I have an Ubuntu 14.04.5 LTS installation. It just recently became unable to verify modern Let’s Encrypt certificates. The current version of ca-certificates is 20160104ubuntu0.14.04.1. apt search ca-certificates tells me that the package is upgradeable to 20170717~14.04.2 from trusty-updates, but I think that’s probably not modern enough.
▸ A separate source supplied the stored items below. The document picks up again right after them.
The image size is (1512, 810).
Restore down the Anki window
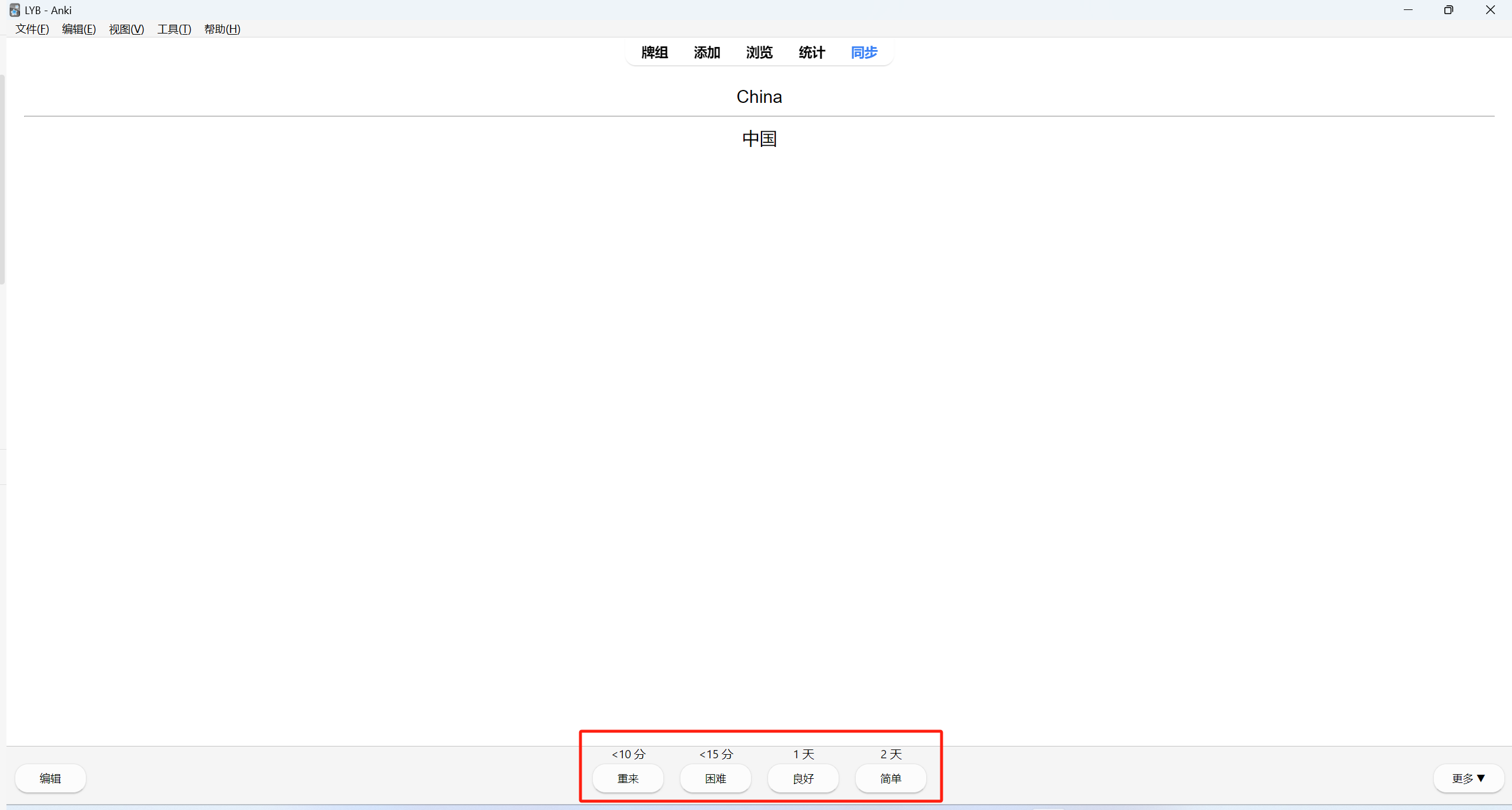coord(1448,10)
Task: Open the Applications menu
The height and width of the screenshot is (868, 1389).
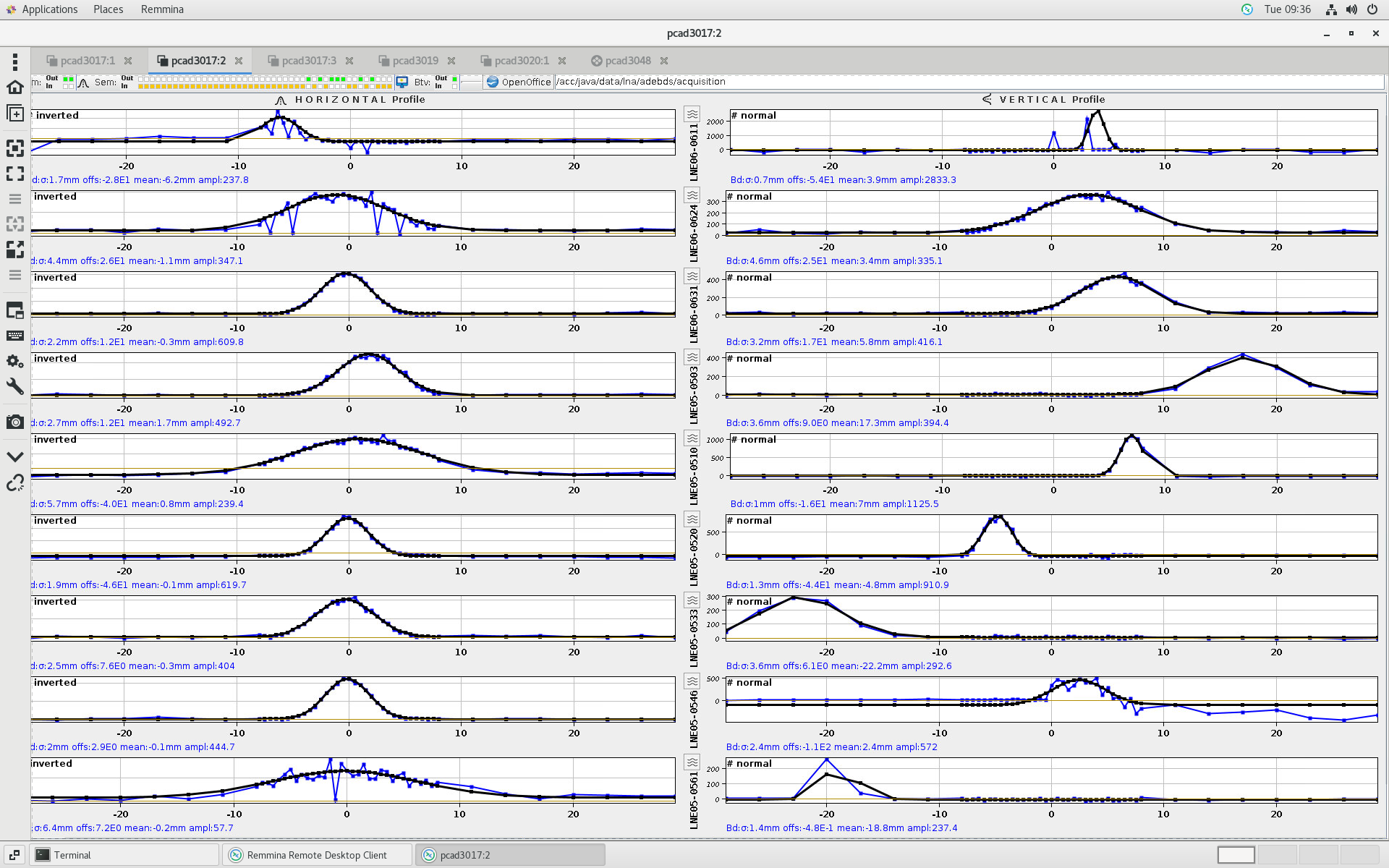Action: coord(49,9)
I see ca-certificates version 20210119~18.04.2 in bionic-updates. Is it possible to install this without disrupting the system? Is there a better way? Thanks.
>Solution :
You can install the latest stable certs from source (you’ll need a working wget and unxz or at least a way of copying the uncompressed .tar file or its contents onto your target server (perhaps just scp -r once you’ve extracted it locally):
# Ensure dependencies
sudo apt -y install make tar xz-utils wget
# Make a place to build it in
mkdir -p ~/src
cd ~/src
wget https://launchpad.net/ubuntu/+archive/primary/+sourcefiles/ca-certificates/20210119~20.04.2/ca-certificates_20210119~20.04.2.tar.xz
tar -xJf ca-certificates_20210119~20.04.2.tar.xz
# Now build and install
cd ca-certificates-20210119~20.04.1
make
sudo make install
# You might want to run this interactively to ensure
# you can select the ISRG Root X1
# in which case, just run: sudo dpkg-reconfigure ca-certificates
sudo dpkg-reconfigure -fnoninteractive ca-certificates
sudo update-ca-certificates
/usr/bin/c_rehash /etc/ssl/certs